Model Architectures#
PhysicsNeMo, built on PyTorch, offers flexibility for developers to create and train any model architecture. The following classes of fine-tuned and optimized model architecture blocks, such as transformer layers and GNN layers, serve as off the shelf building blocks for developers to configure and develop their proprietary custom models. Additionally, PhysicsNeMo provides a library of application-specific training recipes that utilize these model architectures for various use cases. They serve as reference implementations for end-to-end training pipelines using a specific architecture for a particular use case.
Graph Neural Networks#
NVIDIA PhysicsNeMo has extensive and versatile support for Graph Neural Networks (GNNs) across a wide range of physics simulations, from fluid dynamics and structural mechanics to large-scale weather forecasting.

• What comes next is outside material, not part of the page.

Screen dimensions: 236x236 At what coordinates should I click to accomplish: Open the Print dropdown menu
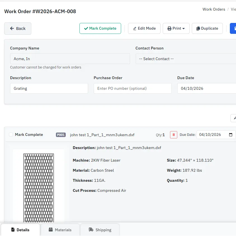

The framework leverages GNNs primarily for their ability to operate on unstructured or irregular meshes, a significant advantage over grid-based models like CNNs. It provides robust support for state-of-the-art GNN architectures like MeshGraphNet and GraphCast. These models are applied to a diverse set of problems, showcasing their strength in handling irregular meshes, particle-based systems, transient dynamics, and large-scale distributed computing.

Fig. 1 Graph partitioning and halo regions for handling massive graphs in PhysicsNeMo#
GNN Training recipes |
Architecture |
Key Features |
---|---|---|
Time-dependent simulation on an irregular 2D mesh
|
MeshGraphNet |
Data structures: Loads time-series data from TFRecord files.
Scaling: Training scales on multiple GPUs/nodes (DDP).
|
Solves the shallow water equations on a sphere
|
GraphCast |
Data structures: On the fly data generation, on an icosahedral mesh.
Scaling: Distributed message passing.
|
Predicts surface forces on automotive geometries.
|
X-MeshGraphNet |
Multi-scale extension of MeshGraphNet by partitioning large graphs and incorporating halo regions.
Data structures: Constructs custom graphs directly from tessellated geometry using point clouds and k-nearest neighbors. Additionally, the model builds multi-scale graphs.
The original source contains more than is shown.